DOS endpoint pattern not being implemented and followed
Closed this issue · 4 comments
the endpoint seems to be in a specific pattern based on the DOS NHS development website, I just wonder if this has been incorporated (or have a validation against it), as at the moment I can just fire the endpoint without this pattern and the result that coming back still success
Current ITK tests provided by NHS does not include this DOS pattern. Please provide more information around this. Status is NEEDS MORE INFORMATION
Hi, I read from this link about the implementation of urgent care and DOS (as mentioned we need to register our service with DOS). https://developer.nhs.uk/apis/uec-tech-standards/endpoint_location.html#endpoint-records. If you see the endpoint came with a specific pattern, and it thinks it should be some validation, particularly the interaction, against this in the adapter.

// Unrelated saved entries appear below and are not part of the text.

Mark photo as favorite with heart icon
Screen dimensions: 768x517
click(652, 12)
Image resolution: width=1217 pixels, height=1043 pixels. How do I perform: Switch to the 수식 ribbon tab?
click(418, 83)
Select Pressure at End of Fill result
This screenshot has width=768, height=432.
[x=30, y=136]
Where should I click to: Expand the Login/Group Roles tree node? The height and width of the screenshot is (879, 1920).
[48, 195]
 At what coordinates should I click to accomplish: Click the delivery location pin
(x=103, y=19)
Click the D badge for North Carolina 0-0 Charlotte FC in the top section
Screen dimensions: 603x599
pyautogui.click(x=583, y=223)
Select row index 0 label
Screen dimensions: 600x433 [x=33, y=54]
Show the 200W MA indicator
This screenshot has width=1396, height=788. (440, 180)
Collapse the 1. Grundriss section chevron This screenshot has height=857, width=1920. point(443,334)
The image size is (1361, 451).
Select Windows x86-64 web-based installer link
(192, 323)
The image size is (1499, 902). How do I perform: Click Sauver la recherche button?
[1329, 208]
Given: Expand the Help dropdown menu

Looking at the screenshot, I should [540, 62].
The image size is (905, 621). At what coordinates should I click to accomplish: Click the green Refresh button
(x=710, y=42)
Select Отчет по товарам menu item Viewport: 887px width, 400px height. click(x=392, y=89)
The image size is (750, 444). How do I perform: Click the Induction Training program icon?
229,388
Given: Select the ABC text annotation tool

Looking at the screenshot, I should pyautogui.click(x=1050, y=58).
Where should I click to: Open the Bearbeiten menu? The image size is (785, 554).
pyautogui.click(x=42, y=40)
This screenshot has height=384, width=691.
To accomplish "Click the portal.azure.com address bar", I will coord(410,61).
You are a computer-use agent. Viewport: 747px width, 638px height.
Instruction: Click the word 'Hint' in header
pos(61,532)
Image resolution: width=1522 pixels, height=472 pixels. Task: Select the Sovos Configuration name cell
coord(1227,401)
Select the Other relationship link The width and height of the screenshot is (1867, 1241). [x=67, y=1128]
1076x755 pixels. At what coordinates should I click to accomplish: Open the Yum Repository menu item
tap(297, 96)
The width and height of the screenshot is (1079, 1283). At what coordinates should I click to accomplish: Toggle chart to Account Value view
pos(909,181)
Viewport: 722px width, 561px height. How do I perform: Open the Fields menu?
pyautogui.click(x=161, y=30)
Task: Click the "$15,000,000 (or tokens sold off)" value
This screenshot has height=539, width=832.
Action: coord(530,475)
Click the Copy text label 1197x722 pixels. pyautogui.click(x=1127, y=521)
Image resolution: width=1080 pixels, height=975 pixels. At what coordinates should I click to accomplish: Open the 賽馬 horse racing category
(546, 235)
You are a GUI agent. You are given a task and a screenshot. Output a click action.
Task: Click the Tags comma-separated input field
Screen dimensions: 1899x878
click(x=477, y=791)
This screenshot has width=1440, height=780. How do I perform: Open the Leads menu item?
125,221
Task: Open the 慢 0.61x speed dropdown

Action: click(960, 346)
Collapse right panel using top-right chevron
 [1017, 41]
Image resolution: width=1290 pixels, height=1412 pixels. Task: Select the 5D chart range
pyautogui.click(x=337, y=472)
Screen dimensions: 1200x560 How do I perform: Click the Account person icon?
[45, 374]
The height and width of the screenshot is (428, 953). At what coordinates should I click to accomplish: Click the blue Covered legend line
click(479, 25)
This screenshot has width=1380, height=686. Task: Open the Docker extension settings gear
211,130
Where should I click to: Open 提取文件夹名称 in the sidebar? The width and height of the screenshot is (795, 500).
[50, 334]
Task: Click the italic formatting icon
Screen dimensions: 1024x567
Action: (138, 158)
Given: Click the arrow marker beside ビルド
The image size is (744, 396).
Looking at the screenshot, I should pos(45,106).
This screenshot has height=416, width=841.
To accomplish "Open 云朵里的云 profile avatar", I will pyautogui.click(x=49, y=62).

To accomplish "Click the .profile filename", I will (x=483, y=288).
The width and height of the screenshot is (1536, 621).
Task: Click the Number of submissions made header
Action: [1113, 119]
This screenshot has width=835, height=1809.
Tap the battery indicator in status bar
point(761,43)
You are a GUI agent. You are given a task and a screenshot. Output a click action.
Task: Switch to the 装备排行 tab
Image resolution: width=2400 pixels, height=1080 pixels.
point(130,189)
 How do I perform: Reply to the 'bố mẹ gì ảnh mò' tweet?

@Kusnaditjung i believe this registration and validation is done separately from the 111 Adapter. The adapter only accepts incoming requests from the Health Authority and sends them to the GP Supplier. See the Technology section and the Directory of Services registration and maintenance section in the 111 Report Adapter Documentation:
https://digital.nhs.uk/developer/api-catalogue/nhs-111-hl7-v3/nhs-111-report-adaptor
Closing this, Status is WONT FIX
Ok, the assumption is supplier the endpoint is registered and being called, no extra information in the calling URL will be used for validation (interaction, recipient type) and processing (compressed)... though I am thinking this is not fully safe, but as the message (ITK envelope) also contain this same information, as long as there is some validation against the message (ITK part), the risk should be mitigated.